**Exercise description:** Pictures are not part of the copy; retype all the records below exactly.
# # # #
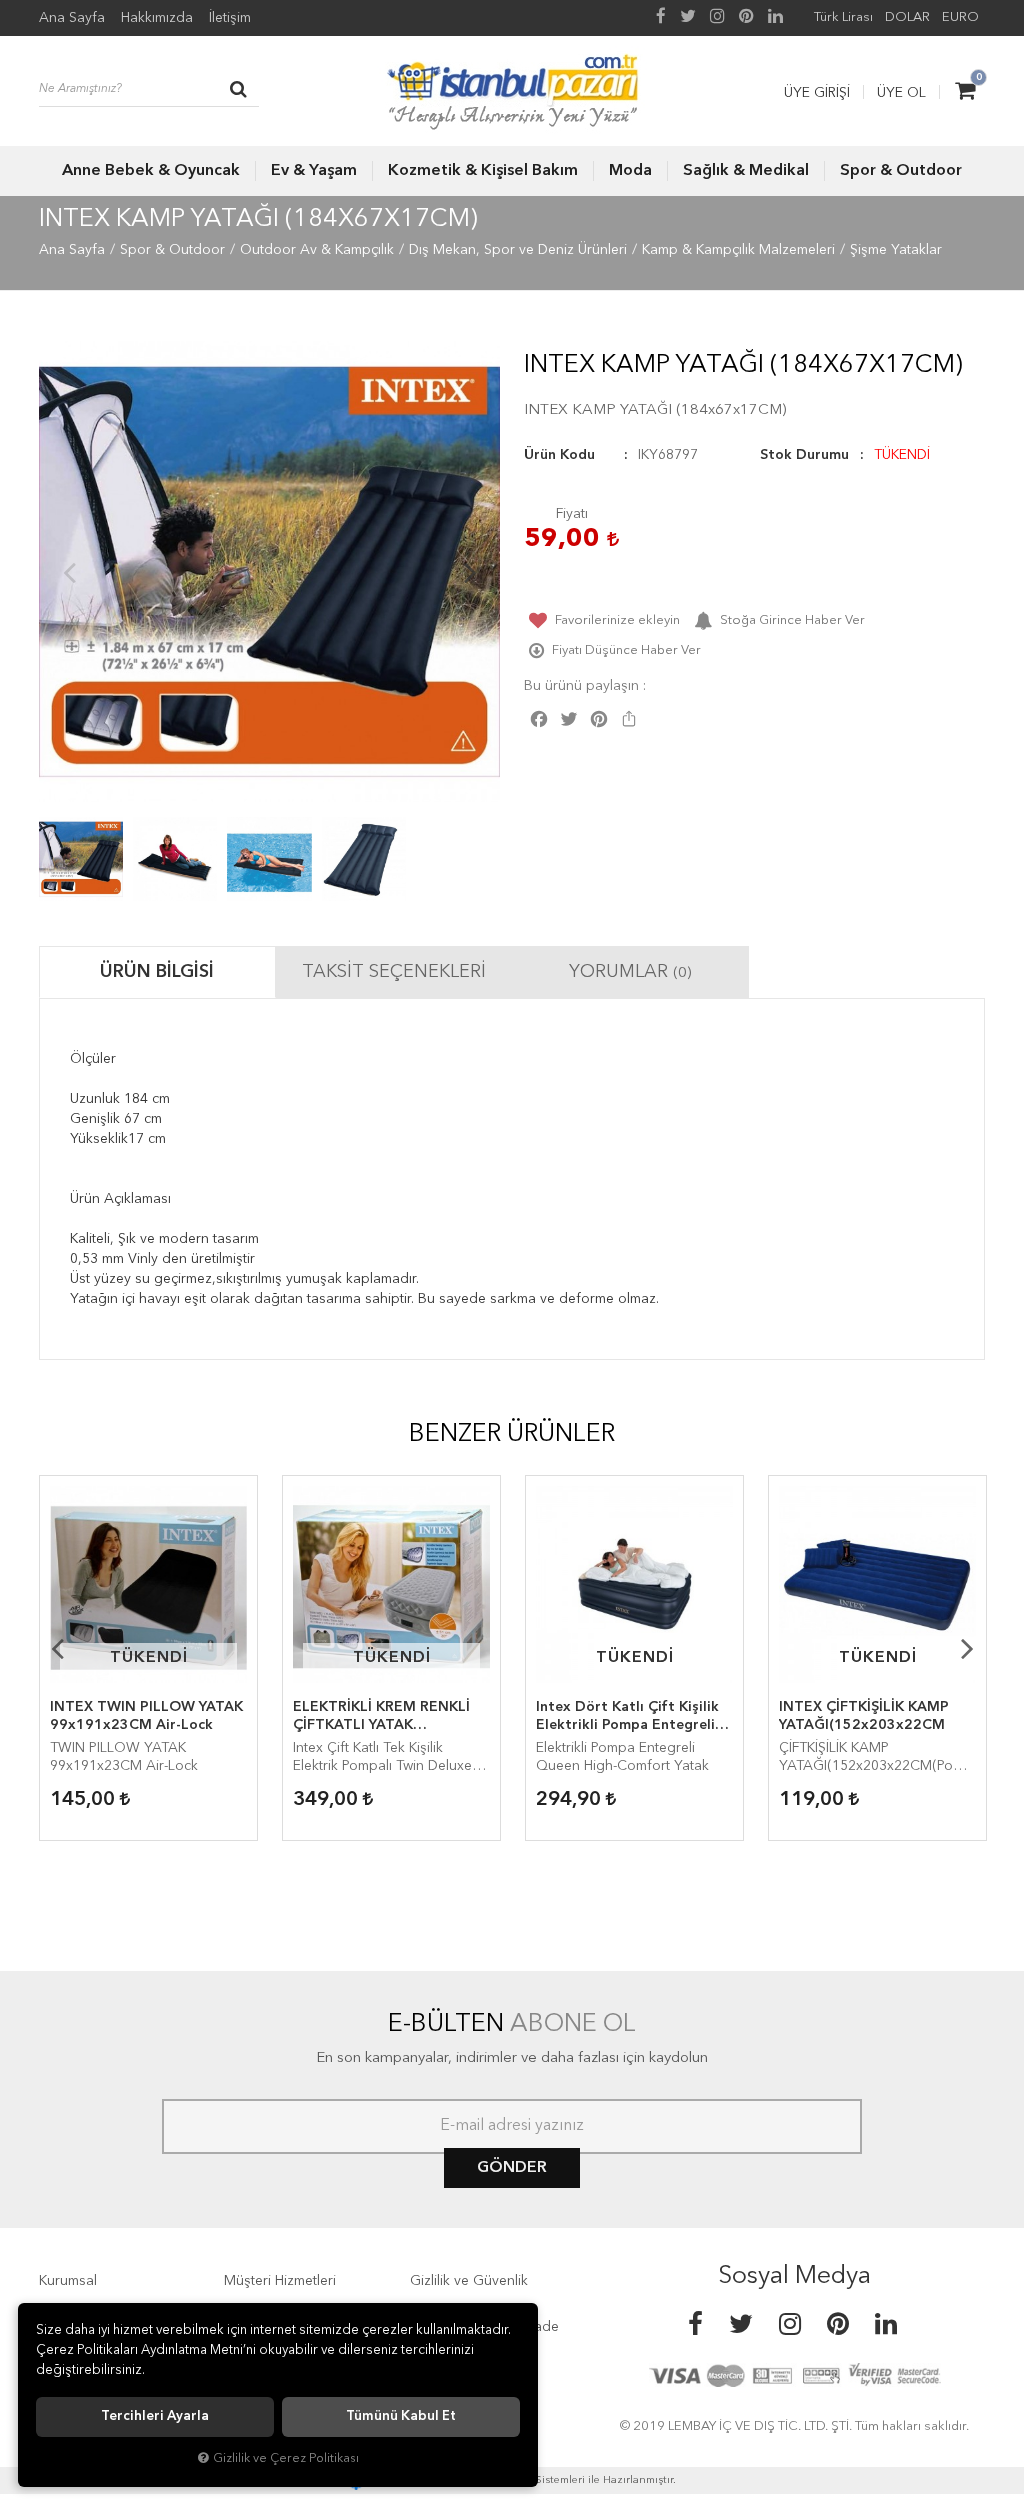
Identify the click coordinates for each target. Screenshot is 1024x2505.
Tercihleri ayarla (155, 2416)
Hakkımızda (157, 18)
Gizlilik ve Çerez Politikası (286, 2458)
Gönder (512, 2168)
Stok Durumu (804, 455)
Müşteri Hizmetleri (280, 2281)
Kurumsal (68, 2281)
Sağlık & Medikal (746, 171)
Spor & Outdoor (901, 171)
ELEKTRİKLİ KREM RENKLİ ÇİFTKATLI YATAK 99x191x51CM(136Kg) (381, 1717)
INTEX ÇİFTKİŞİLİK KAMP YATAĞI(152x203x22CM (864, 1716)
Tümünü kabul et (401, 2416)
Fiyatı (572, 514)
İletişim (230, 18)
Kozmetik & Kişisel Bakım (483, 171)
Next (470, 572)
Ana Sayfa (72, 18)
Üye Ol (901, 93)
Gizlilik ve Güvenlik (469, 2281)
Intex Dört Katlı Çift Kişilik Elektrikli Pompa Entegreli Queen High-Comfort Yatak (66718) (629, 1717)
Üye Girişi (817, 93)
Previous (69, 572)
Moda (630, 171)
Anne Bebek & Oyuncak (151, 171)
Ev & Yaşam (314, 171)
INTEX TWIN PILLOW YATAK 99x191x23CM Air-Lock (146, 1716)
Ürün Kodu (559, 455)
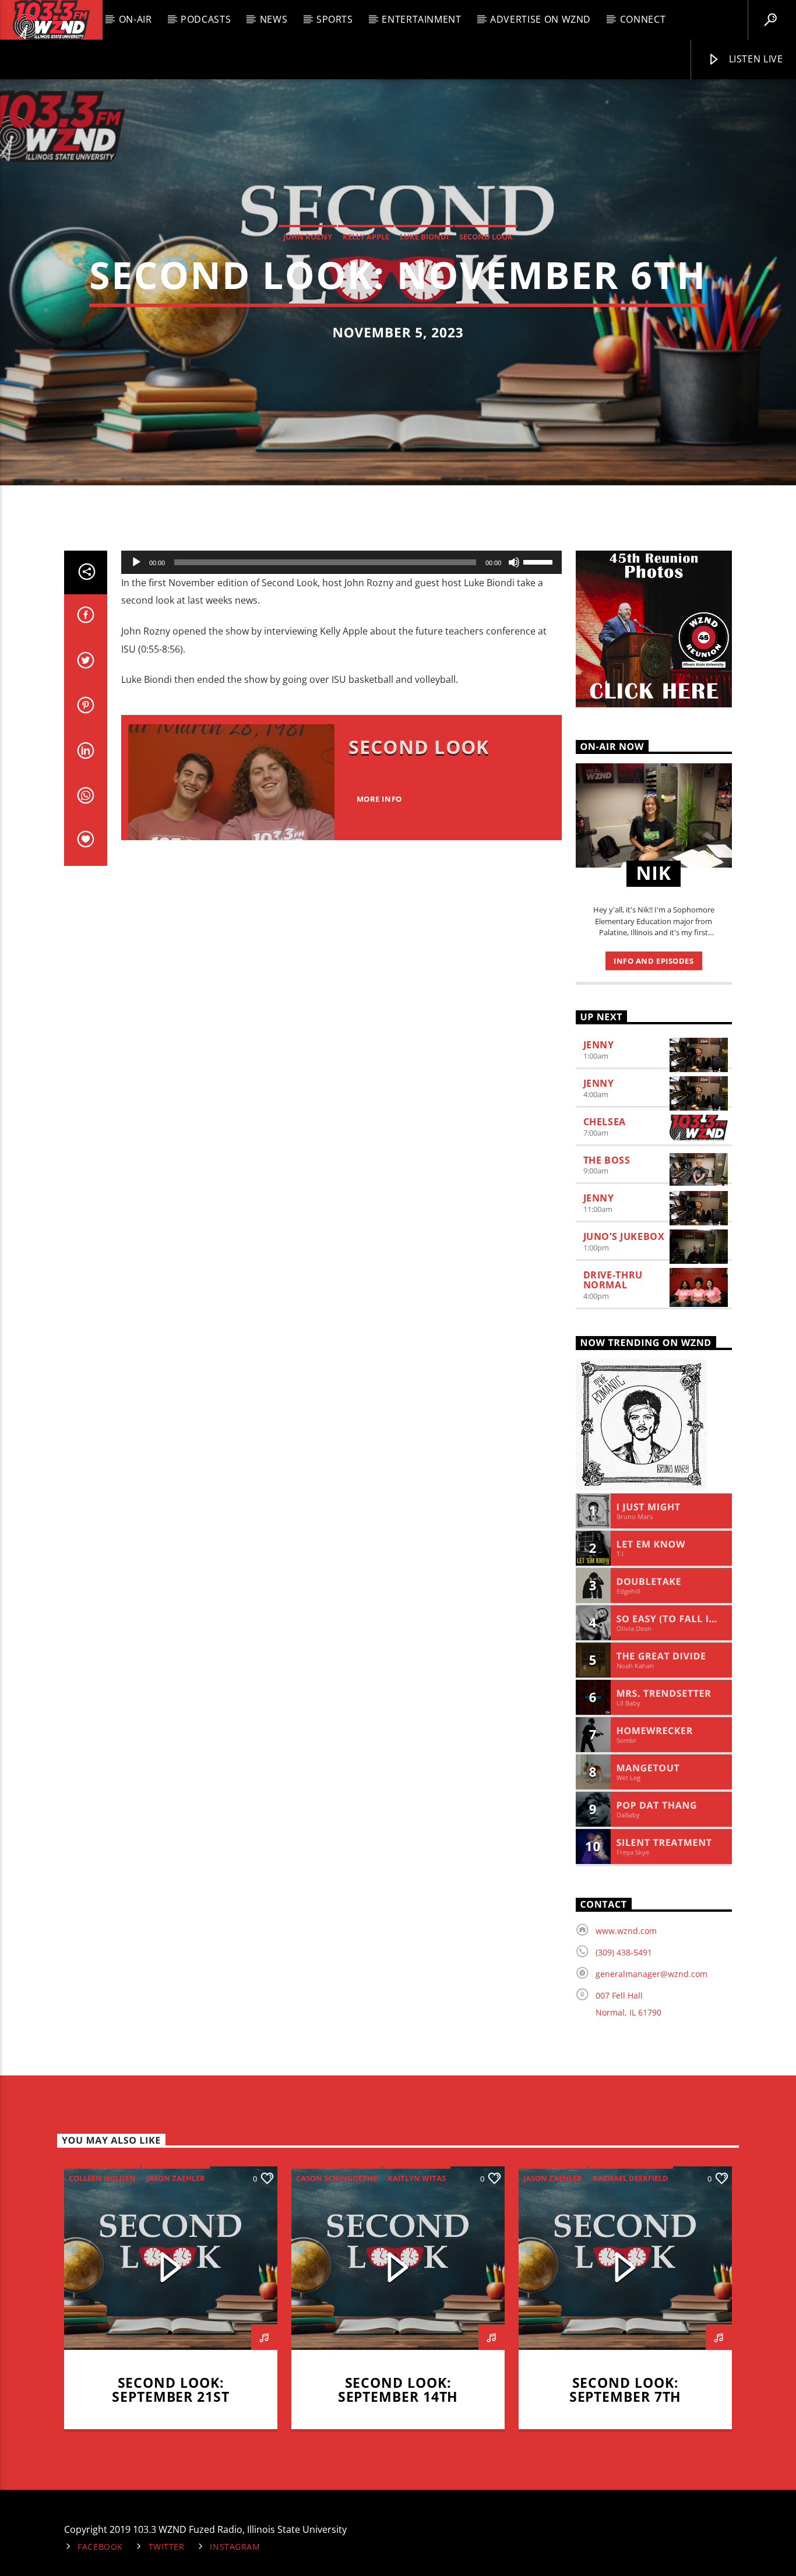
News (274, 19)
# # # #
**Solution:**
Identify the click coordinates for each target. Screenshot is 1024x2505.
Tercihleri ayarla (155, 2416)
Hakkımızda (157, 18)
Gizlilik ve Çerez Politikası (286, 2458)
Gönder (512, 2168)
Stok Durumu (804, 455)
Müşteri Hizmetleri (280, 2281)
Kurumsal (68, 2281)
Sağlık & Medikal (746, 171)
Spor & Outdoor (901, 171)
ELEKTRİKLİ KREM RENKLİ ÇİFTKATLI YATAK 99x191x51CM(136Kg) (381, 1717)
INTEX ÇİFTKİŞİLİK KAMP YATAĞI(152x203x22CM (864, 1716)
Tümünü kabul et (401, 2416)
Fiyatı (572, 514)
İletişim (230, 18)
Kozmetik & Kişisel Bakım (483, 171)
Next (470, 572)
Ana Sayfa (72, 18)
Üye Ol (901, 93)
Gizlilik ve Güvenlik (469, 2281)
Intex Dört Katlı Çift Kişilik Elektrikli Pompa Entegreli Queen High-Comfort Yatak (66718) (629, 1717)
Üye Girişi (817, 93)
Previous (69, 572)
Moda (630, 171)
Anne Bebek & Oyuncak (151, 171)
Ev & Yaşam (314, 171)
INTEX TWIN PILLOW YATAK 99x191x23CM Air-Lock (146, 1716)
Ürün Kodu (559, 455)
News (274, 19)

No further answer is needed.